Lovely sentiments, I know. But how? Trust me—I’m not naturally a carefree, no-worries-in-the-world kind of gal. I’m the grown up version of the child, who at age eight, created a chart on a giant piece of paper that listed all my stuffed animals down one side and the days of the week across the top. This chart lived inside my closet door and was to ensure that I was spending equal amounts of time having each stuffed animal sleep in my bed, lest one have his/her feelings hurt.

That’s who I am.

So being present and calm and working from the heart and not the mind—that’s not something that has come easily. I’ve worked at this skill. And I’m not being dramatic when I tell you that learning to be present has saved my sanity, my joy, my confidence, truthfully—my life.

Here are a few of my go-to techniques—

Breathing.

As often as you can, breathe fully and completely. Pay attention to your breath. Notice what is happening when you are having one of those Mama-anxiety moments. Breathe. Slow down. Breathe into your belly, breathe all the way into your feet. Breathe, breathe, breathe. I work with a yogic breath, pranayama called Alternate Nostril Breath. This breath is essential for my ability to stay present. (Instructions at the end of this essay.)

Mantra.

Find words for your mind that take the place of the noise, the chatter, the daily grind that weighs you down.  Find any word or phrase that works for you—Peace. Love. Om Shanti. Lokah. Somastah. Sukhino. Bhavantu. Joy. Breathing in I feel peace. Breathing out I feel love—anything that stops your mind from wandering here, there, and everywhere.

Movement.

Stop and stretch. Do yoga. Go for a walk. If you can get out alone, great. If not, take the brood and walk. Search for new colors, flowers, birds, anything that reopens your heart to the beauty around us.

Body work.

I would be a very, very, very cranky Mama without taking care of my body. Massage, reiki, acupuncture, chiropractic adjustments—whatever. When my body is off, I am way off.

Fewer goals.

For me, this is a constant and challenging practice. These days, I am trying to make it a priority to cut my list in half. And then maybe into half again. To breathe in the now and no place else. To trust that what needs to happen will happen.  To stop rewinding the tape of yesterday and projecting the worries of tomorrow, but to trust that the now is the only place I need be.

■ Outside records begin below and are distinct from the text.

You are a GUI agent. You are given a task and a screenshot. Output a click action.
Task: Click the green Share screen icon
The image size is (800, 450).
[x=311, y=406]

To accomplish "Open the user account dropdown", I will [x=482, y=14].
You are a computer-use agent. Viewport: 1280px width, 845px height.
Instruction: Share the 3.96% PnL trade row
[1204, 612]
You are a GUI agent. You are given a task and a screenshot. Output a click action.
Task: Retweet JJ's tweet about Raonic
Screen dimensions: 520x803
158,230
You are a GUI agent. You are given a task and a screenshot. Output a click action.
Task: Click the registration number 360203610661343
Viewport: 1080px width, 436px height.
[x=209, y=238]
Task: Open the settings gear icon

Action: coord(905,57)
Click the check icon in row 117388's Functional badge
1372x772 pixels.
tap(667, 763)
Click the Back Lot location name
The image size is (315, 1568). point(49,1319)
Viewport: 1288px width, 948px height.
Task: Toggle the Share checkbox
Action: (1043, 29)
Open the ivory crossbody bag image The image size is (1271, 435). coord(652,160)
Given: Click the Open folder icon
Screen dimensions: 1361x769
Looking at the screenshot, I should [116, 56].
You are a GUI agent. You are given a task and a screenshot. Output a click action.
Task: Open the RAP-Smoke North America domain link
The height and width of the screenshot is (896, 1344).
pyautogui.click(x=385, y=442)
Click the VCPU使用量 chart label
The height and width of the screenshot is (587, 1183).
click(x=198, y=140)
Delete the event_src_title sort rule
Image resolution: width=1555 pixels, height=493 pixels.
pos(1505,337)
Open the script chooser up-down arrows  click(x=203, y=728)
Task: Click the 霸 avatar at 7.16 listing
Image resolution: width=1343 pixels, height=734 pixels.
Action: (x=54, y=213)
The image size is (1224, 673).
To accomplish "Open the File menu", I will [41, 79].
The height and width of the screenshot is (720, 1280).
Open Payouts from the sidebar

Every single day I find myself cycling through these techniques in order to stay heart centered, trusting, joyful, ready to face whatever my babies throw at me. When we Mamas are rooted in the present with our children, we invite magical moments. We create album after album of photographs, memories placed securely in our hearts, and the experiences that build the foundation for their futures.

As my yoga teacher’s teacher has said, “If the present is passing in peace, it will make a peaceful past and sow a seed of peace to grow in the future.”  It’s true. All we can do is to be present in our now.

As a mom in this busied, frenzied world, I can’t think of a better gift to give our children than to be with them, to show them that as adults, they can, in fact, remain present.

Just as they are now. Just as they were born into this world. Present, joyful, and attentive. What more should we be here for? In my opinion—absolutely nothing.

There is no way to pause time. Even though Zach used to do it on Saved by the Bell, I’ve learned it is not a real thing. We can’t make our children grow up slower, we can’t click on ‘slow-mo’ while we watch them become big people. The only thing we can have control over is our state of mind. Our state of heart. Our presence. Our trust in the moment. Our movement from one breath to the next.

Be present. It’s the best tool we have.